Exercise directions
The answer is one number. Say how many lines in the entries below include the word "agent".

Task material
□ □ □

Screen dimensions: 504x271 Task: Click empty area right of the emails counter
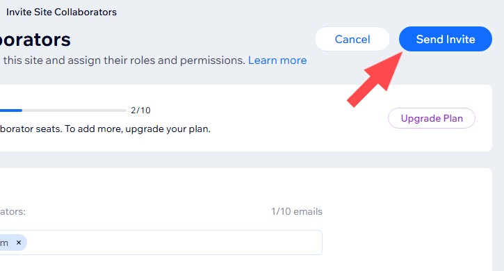(x=405, y=211)
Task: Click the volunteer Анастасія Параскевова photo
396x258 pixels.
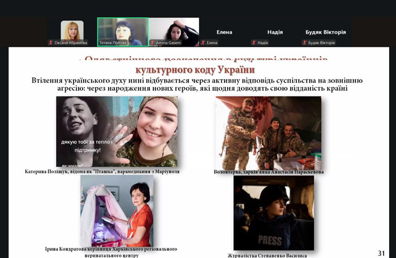Action: tap(268, 133)
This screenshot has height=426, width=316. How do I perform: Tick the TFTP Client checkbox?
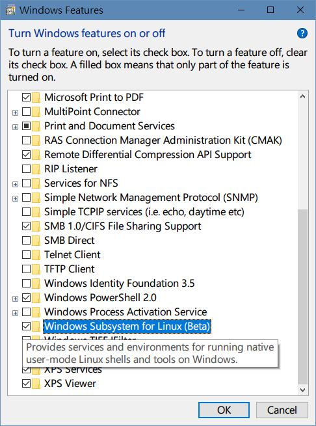(x=27, y=269)
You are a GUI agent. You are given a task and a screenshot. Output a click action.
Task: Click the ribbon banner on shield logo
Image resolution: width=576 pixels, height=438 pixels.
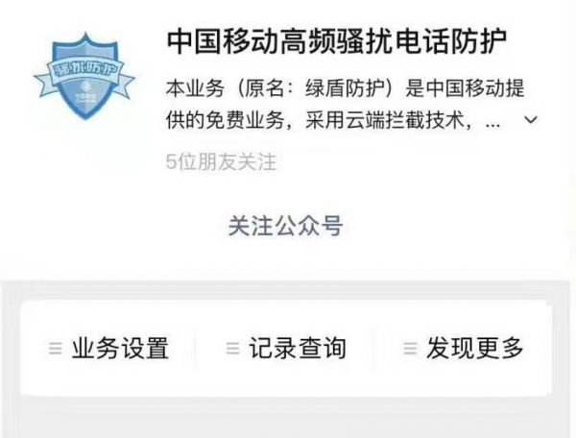84,76
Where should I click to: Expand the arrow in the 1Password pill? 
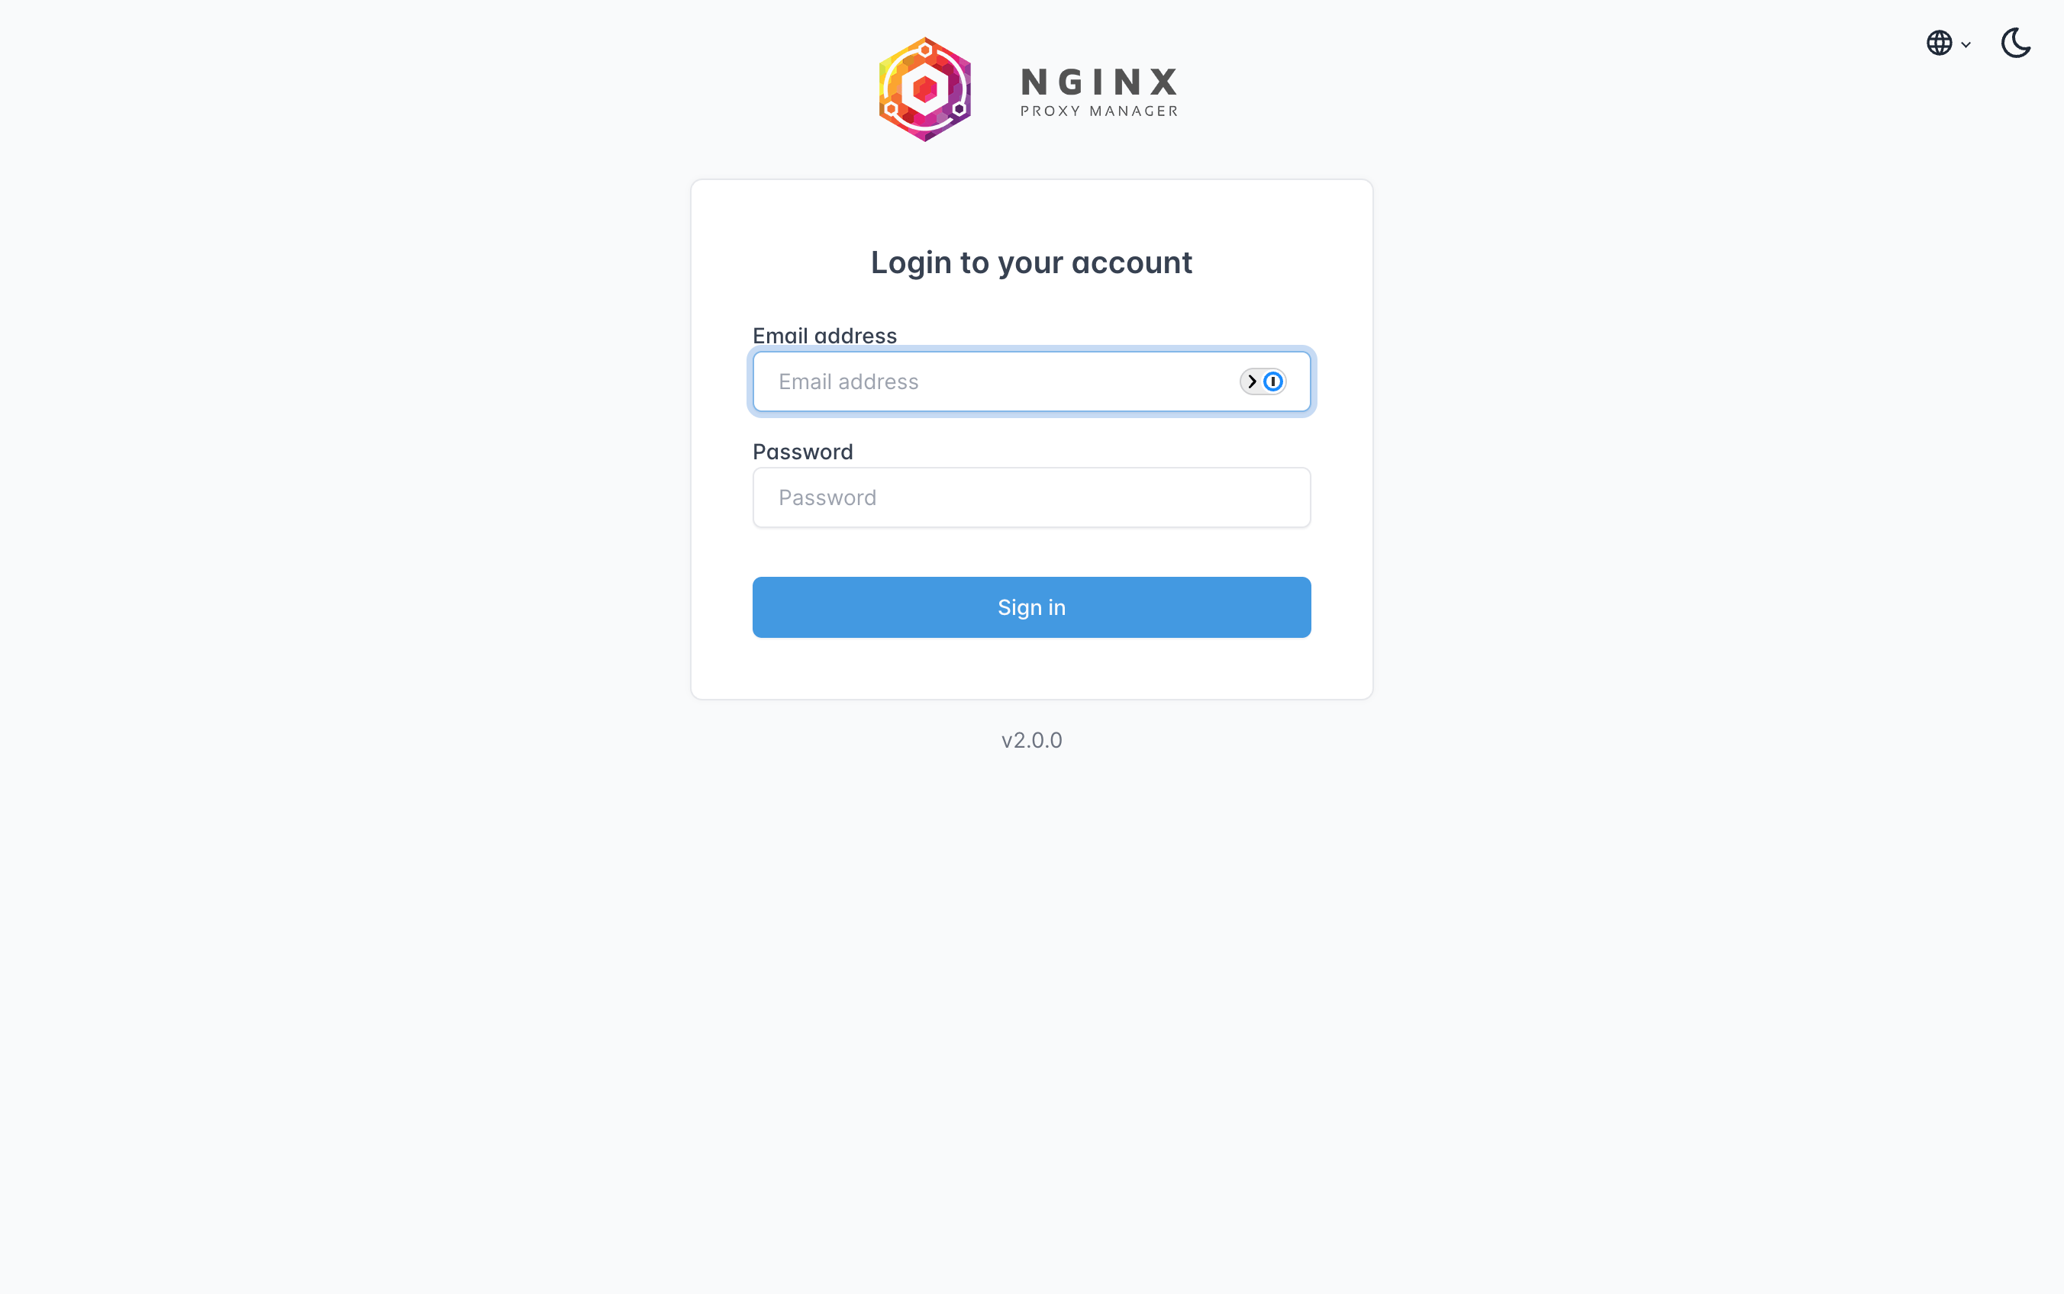click(1252, 382)
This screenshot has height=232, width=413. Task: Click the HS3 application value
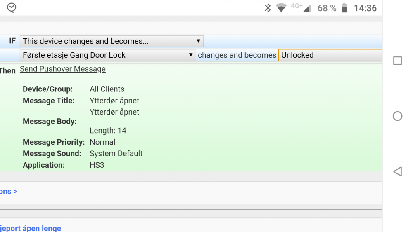click(97, 165)
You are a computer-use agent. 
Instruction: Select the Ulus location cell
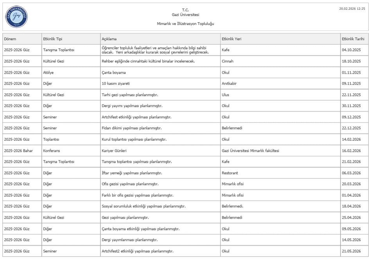tap(226, 95)
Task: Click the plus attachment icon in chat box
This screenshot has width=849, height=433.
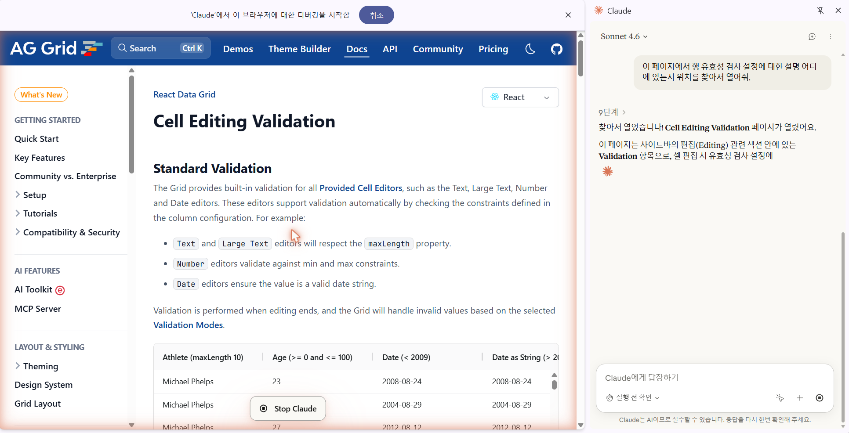Action: [x=800, y=398]
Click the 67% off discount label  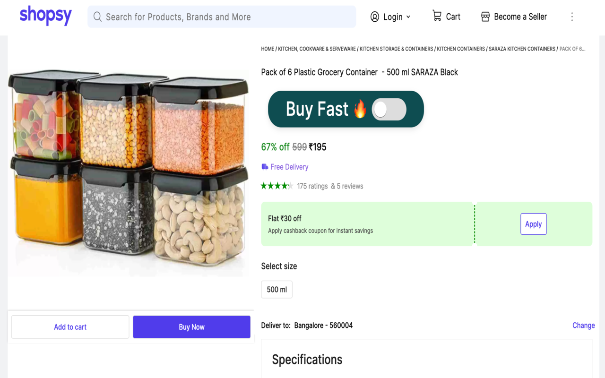pos(276,147)
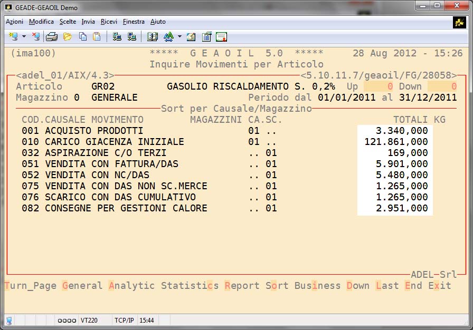Open the Scelte menu

(x=68, y=22)
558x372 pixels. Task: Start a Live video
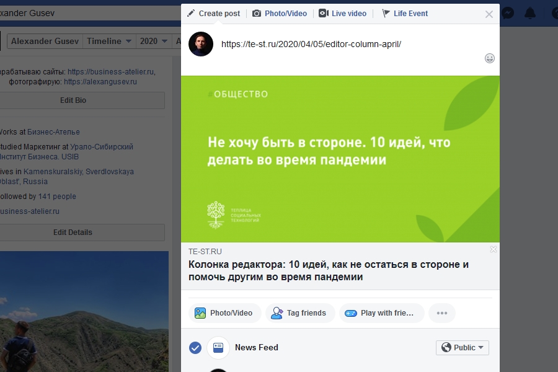point(342,13)
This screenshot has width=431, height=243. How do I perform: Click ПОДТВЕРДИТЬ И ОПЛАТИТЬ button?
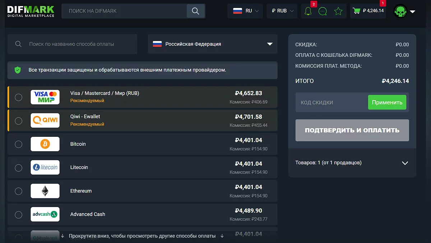point(352,130)
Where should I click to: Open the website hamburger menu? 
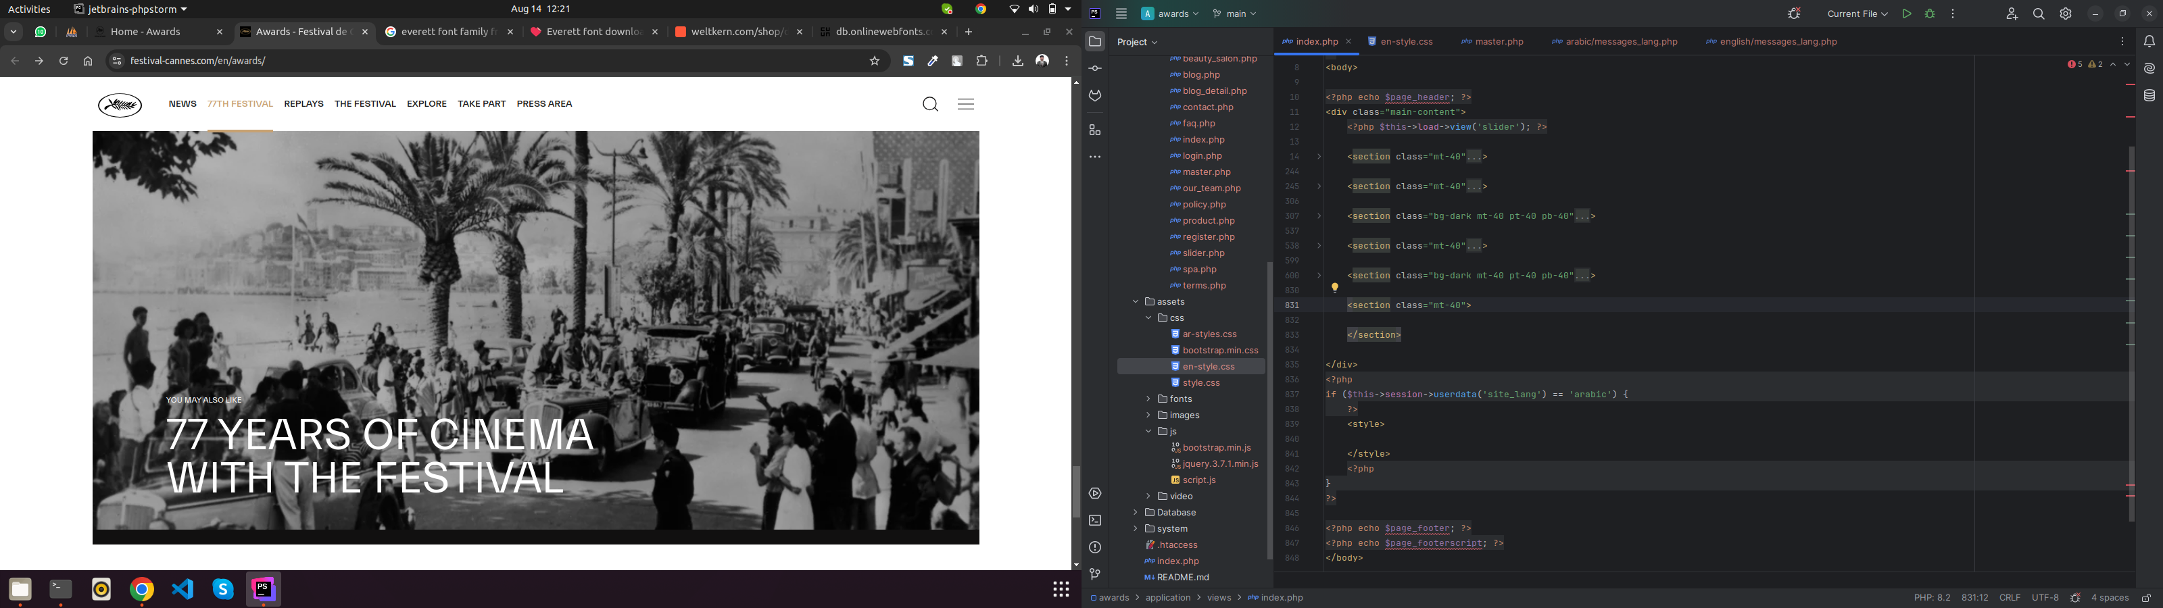[x=966, y=104]
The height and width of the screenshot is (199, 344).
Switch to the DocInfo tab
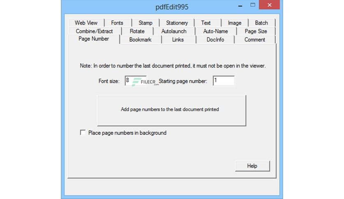(214, 39)
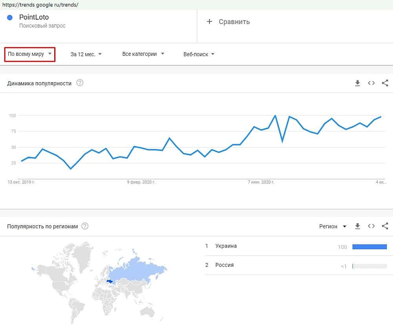
Task: Open the Все категории dropdown
Action: click(143, 54)
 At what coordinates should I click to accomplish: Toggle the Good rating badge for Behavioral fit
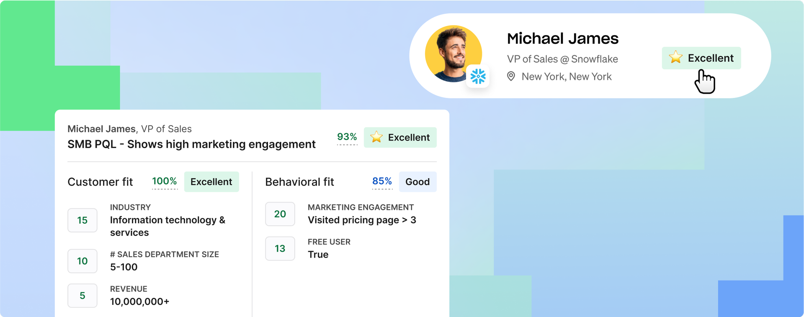point(417,182)
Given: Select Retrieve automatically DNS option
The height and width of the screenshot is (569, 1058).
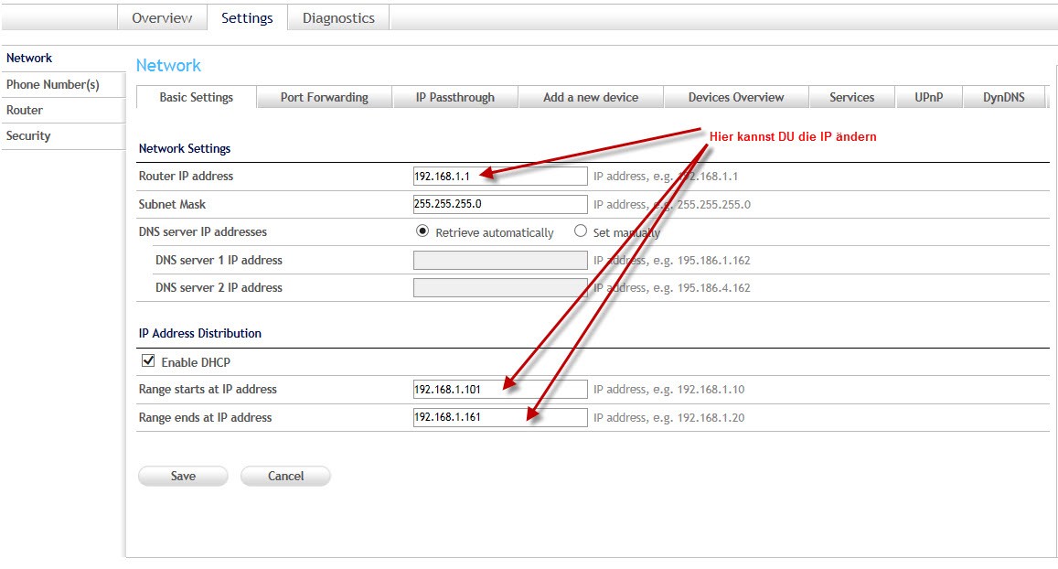Looking at the screenshot, I should coord(422,231).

□ □ □

Written answer
2